ACTIVITY → Please return each of the entries below exactly as they appear.

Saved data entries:
*** Begin section ***
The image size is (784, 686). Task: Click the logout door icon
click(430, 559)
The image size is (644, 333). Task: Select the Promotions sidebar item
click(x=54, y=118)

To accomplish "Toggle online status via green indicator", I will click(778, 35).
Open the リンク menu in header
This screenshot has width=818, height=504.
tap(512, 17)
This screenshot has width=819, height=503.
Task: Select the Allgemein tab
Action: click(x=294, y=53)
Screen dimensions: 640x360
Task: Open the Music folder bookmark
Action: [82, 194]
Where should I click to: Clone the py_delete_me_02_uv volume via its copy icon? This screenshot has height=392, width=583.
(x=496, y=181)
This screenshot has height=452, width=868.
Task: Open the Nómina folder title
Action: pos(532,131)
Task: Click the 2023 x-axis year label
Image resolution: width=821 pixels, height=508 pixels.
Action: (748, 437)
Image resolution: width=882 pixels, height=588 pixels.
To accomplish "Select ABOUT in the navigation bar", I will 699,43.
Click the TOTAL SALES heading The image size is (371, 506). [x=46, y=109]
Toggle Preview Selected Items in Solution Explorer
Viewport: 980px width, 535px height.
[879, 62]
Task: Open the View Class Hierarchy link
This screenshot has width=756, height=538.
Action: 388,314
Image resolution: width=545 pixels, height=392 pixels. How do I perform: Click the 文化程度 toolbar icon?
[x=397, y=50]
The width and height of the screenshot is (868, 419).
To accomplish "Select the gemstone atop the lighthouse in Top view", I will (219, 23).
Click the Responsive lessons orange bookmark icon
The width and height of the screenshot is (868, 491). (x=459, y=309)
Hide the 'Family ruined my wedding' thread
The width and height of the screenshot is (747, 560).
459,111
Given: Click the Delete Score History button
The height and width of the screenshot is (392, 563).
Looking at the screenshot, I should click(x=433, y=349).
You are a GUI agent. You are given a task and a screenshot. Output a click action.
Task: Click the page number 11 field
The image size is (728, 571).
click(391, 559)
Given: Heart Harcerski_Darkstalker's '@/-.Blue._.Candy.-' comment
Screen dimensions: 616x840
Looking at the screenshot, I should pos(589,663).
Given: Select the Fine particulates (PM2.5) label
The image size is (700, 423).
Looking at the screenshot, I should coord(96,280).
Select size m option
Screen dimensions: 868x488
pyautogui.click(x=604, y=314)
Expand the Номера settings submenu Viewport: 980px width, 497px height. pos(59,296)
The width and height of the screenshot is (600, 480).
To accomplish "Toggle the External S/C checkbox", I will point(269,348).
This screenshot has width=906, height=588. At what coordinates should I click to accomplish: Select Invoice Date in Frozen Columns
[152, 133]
*** End section ***
TASK RESPONSE →
The image size is (784, 686). Task: Click the logout door icon
click(430, 559)
The image size is (644, 333). Task: Select the Promotions sidebar item
click(x=54, y=118)

To accomplish "Toggle online status via green indicator", I will click(778, 35).
Open the リンク menu in header
This screenshot has width=818, height=504.
tap(512, 17)
This screenshot has width=819, height=503.
Task: Select the Allgemein tab
Action: click(x=294, y=53)
Screen dimensions: 640x360
Task: Open the Music folder bookmark
Action: [82, 194]
Where should I click to: Clone the py_delete_me_02_uv volume via its copy icon? This screenshot has height=392, width=583.
(x=496, y=181)
This screenshot has height=452, width=868.
Task: Open the Nómina folder title
Action: pos(532,131)
Task: Click the 2023 x-axis year label
Image resolution: width=821 pixels, height=508 pixels.
Action: (748, 437)
Image resolution: width=882 pixels, height=588 pixels.
To accomplish "Select ABOUT in the navigation bar", I will 699,43.
Click the TOTAL SALES heading The image size is (371, 506). [x=46, y=109]
Toggle Preview Selected Items in Solution Explorer
Viewport: 980px width, 535px height.
[879, 62]
Task: Open the View Class Hierarchy link
This screenshot has width=756, height=538.
Action: 388,314
Image resolution: width=545 pixels, height=392 pixels. How do I perform: Click the 文化程度 toolbar icon?
[x=397, y=50]
The width and height of the screenshot is (868, 419).
To accomplish "Select the gemstone atop the lighthouse in Top view", I will (219, 23).
Click the Responsive lessons orange bookmark icon
The width and height of the screenshot is (868, 491). (x=459, y=309)
Hide the 'Family ruined my wedding' thread
The width and height of the screenshot is (747, 560).
459,111
Given: Click the Delete Score History button
The height and width of the screenshot is (392, 563).
Looking at the screenshot, I should click(x=433, y=349).
You are a GUI agent. You are given a task and a screenshot. Output a click action.
Task: Click the page number 11 field
The image size is (728, 571).
click(391, 559)
Given: Heart Harcerski_Darkstalker's '@/-.Blue._.Candy.-' comment
Screen dimensions: 616x840
Looking at the screenshot, I should pos(589,663).
Given: Select the Fine particulates (PM2.5) label
The image size is (700, 423).
Looking at the screenshot, I should coord(96,280).
Select size m option
Screen dimensions: 868x488
pyautogui.click(x=604, y=314)
Expand the Номера settings submenu Viewport: 980px width, 497px height. pos(59,296)
The width and height of the screenshot is (600, 480).
To accomplish "Toggle the External S/C checkbox", I will point(269,348).
This screenshot has width=906, height=588. At what coordinates should I click to accomplish: Select Invoice Date in Frozen Columns
[152, 133]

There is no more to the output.